Document:
——
# 2.3: The Physics of Groundwater Movement

Once surface water infiltrates below the surface of the soil and keeps on moving downward by percolation, it has become groundwater. At this point we have to deal with the physics of groundwater movement. This comes under a branch of fluid dynamics known as flow through porous media. The essential features of flow through porous media are in common with flow in pipes and channels, (Chapter 1), but certain aspects are distinctive to groundwater flow.

I’ll say some things about the basic nature of groundwater movement by means of another rewarding home experiment (Figure 2-6). This one is quite simple to do and would be easy and inexpensive to set up in just a short time in your basement or in your backyard. For this experiment you will need to have a large vessel, open at the top, that will hold water without too many leaks. You could nail something together out of wood and make it leak-proof with a caulking gun, or you could borrow or buy a 55 gallon metal drum. A large plastic rubbish barrel would be good also. Mount the barrel on a stand above the floor or the ground, and attach a horizontal pipe to the wall of the vessel just above the bottom. Don’t worry too much about the practical problem of how to attach the pipe to the barrel in a way that’s leak-proof or nearly so. Tack a piece of fine metal screening over the entrance to the pipe as it leaves the barrel. From the downstream end of the pipe, stuff the pipe full of some natural granular material like the soil in your garden or the sand in your sandbox. When the pipe is full, attach another piece of fine metal screening to the downstream end of the pipe.

Run your garden hose into the vessel until water overflows, and then leave it running during the experiment to ensure a constant level of water in the vessel. What you want to do is measure the discharge (that is, the volume rate of flow) of water through the porous medium and out the downstream end of the pipe. You can easily measure this by using a catch tub at the downstream end of the pipe and measuring the volume of water caught in the catch tub with a measuring cup and measuring the time of flow with a stopwatch.
——
Available data:
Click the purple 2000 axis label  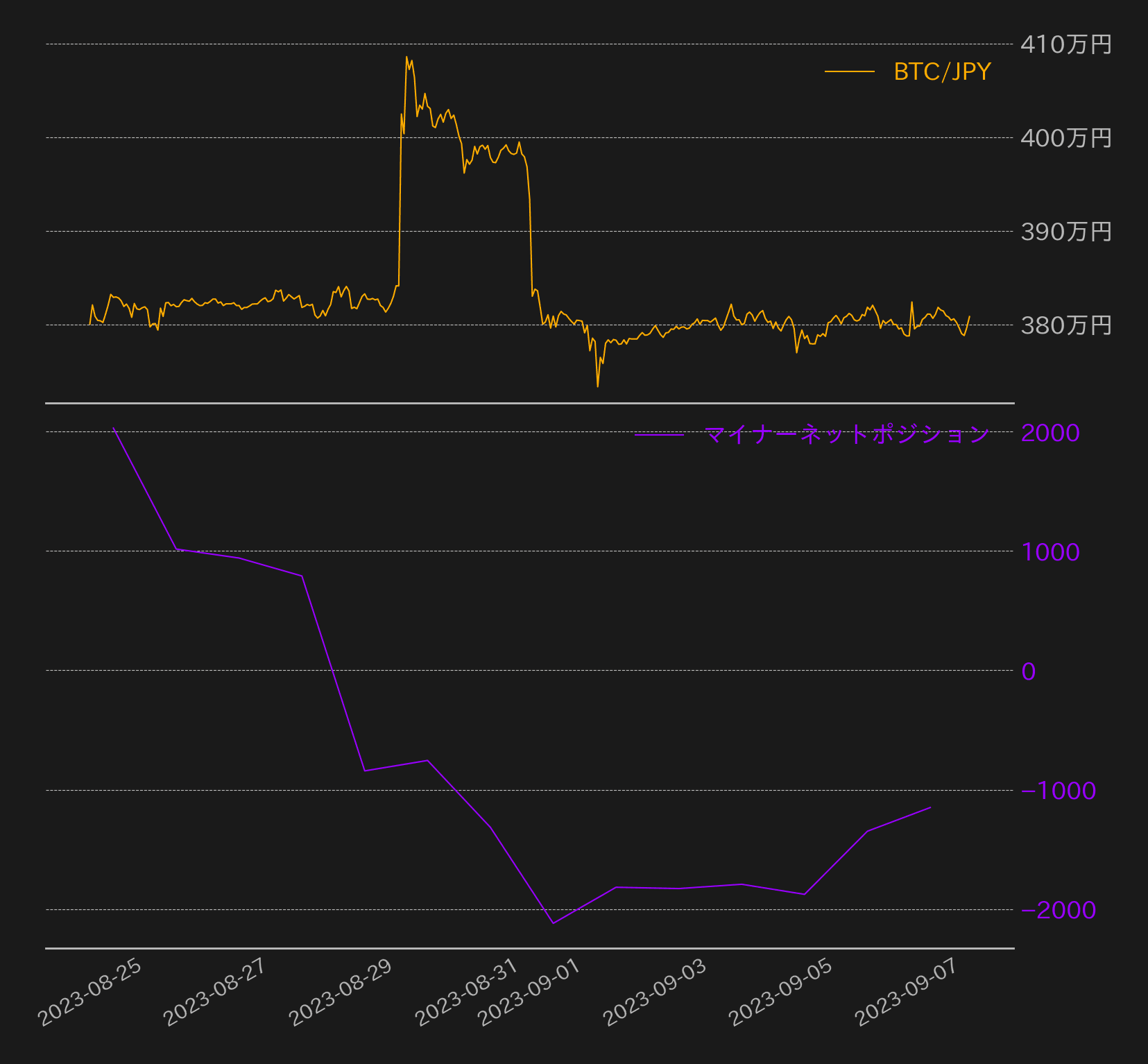[1050, 433]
——
Written exercise: Reproduce the passage on groundwater movement between "Once surface water" and "to groundwater flow.", inclusive. The lines above are separate material and are independent of the passage on groundwater movement.

Answer below:
Once surface water infiltrates below the surface of the soil and keeps on moving downward by percolation, it has become groundwater. At this point we have to deal with the physics of groundwater movement. This comes under a branch of fluid dynamics known as flow through porous media. The essential features of flow through porous media are in common with flow in pipes and channels, (Chapter 1), but certain aspects are distinctive to groundwater flow.